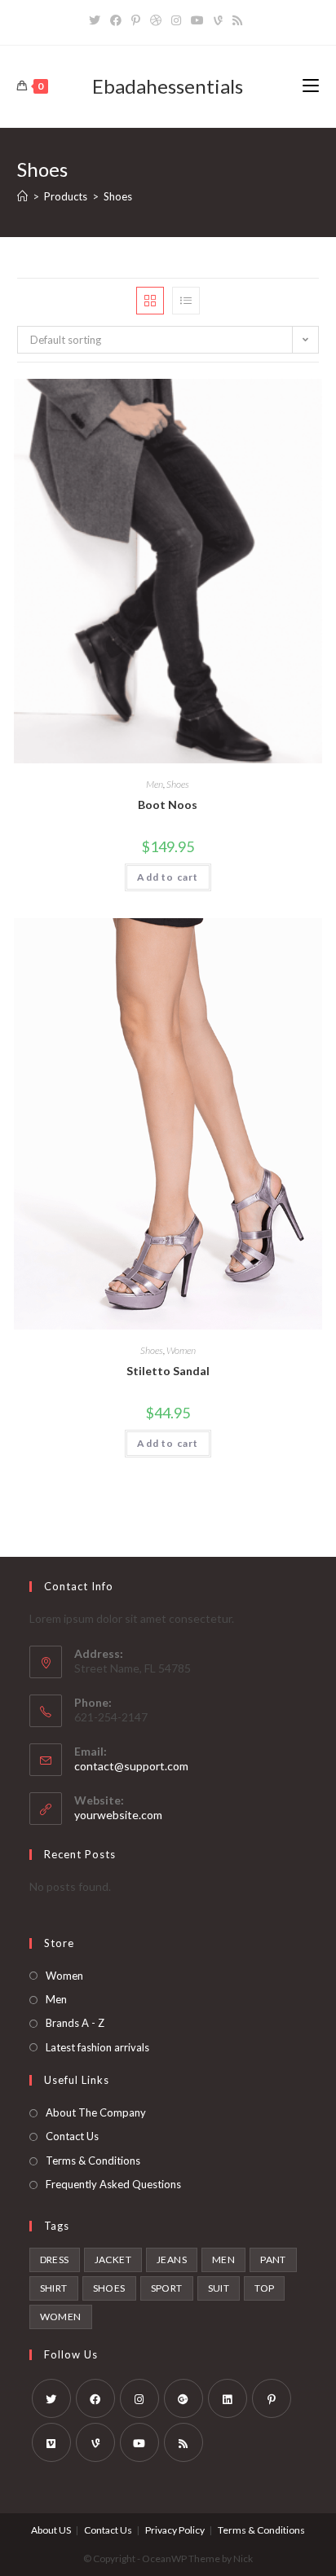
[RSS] (237, 20)
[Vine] (218, 20)
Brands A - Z (75, 2022)
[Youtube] (197, 20)
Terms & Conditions (93, 2160)
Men (154, 784)
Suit (219, 2288)
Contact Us (72, 2136)
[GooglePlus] (183, 2398)
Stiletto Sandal (168, 1371)
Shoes (177, 784)
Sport (167, 2288)
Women (181, 1350)
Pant (273, 2259)
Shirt (54, 2288)
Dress (54, 2259)
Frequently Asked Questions (113, 2184)
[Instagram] (176, 20)
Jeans (172, 2259)
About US (51, 2530)
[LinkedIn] (227, 2398)
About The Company (96, 2112)
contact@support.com (131, 1766)
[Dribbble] (155, 20)
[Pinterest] (135, 20)
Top (264, 2288)
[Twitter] (97, 20)
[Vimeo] (51, 2442)
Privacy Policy (175, 2530)
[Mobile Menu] (311, 86)
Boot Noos (167, 804)
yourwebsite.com (118, 1815)
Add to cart (167, 877)
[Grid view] (150, 300)
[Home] (22, 196)
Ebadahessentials (167, 86)
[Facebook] (115, 20)
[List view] (186, 300)
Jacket (113, 2259)
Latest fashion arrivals (97, 2047)
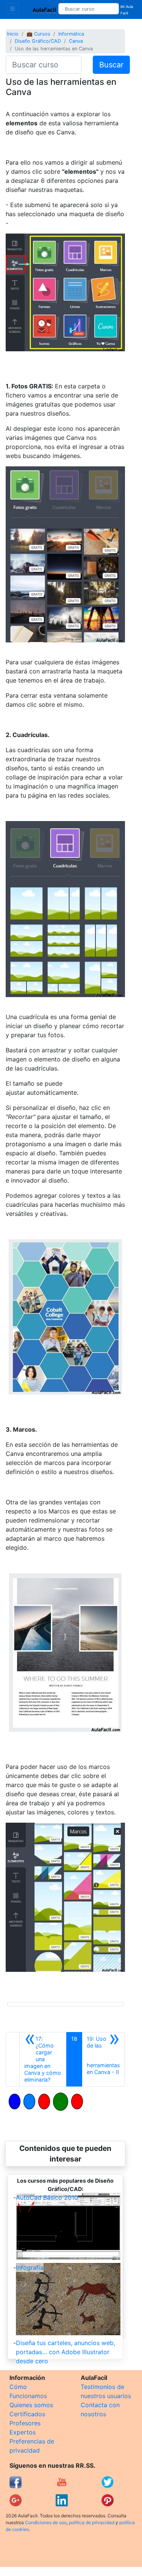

──────

- About this exercise: Start to finish, write out the data above exactly, omitting all pictures.

- Answer space:
[RSS] (237, 20)
[Vine] (218, 20)
Brands A - Z (75, 2022)
[Youtube] (197, 20)
Terms & Conditions (93, 2160)
Men (154, 784)
Suit (219, 2288)
Contact Us (72, 2136)
[GooglePlus] (183, 2398)
Stiletto Sandal (168, 1371)
Shoes (177, 784)
Sport (167, 2288)
Women (181, 1350)
Pant (273, 2259)
Shirt (54, 2288)
Dress (54, 2259)
Frequently Asked Questions (113, 2184)
[Instagram] (176, 20)
Jeans (172, 2259)
About US (51, 2530)
[LinkedIn] (227, 2398)
About The Company (96, 2112)
contact@support.com (131, 1766)
[Dribbble] (155, 20)
[Pinterest] (135, 20)
Top (264, 2288)
[Twitter] (97, 20)
[Vimeo] (51, 2442)
Privacy Policy (175, 2530)
[Mobile Menu] (311, 86)
Boot Noos (167, 804)
yourwebsite.com (118, 1815)
Add to cart (167, 877)
[Grid view] (150, 300)
[Home] (22, 196)
Ebadahessentials (167, 86)
[Facebook] (115, 20)
[List view] (186, 300)
Jacket (113, 2259)
Latest fashion arrivals (97, 2047)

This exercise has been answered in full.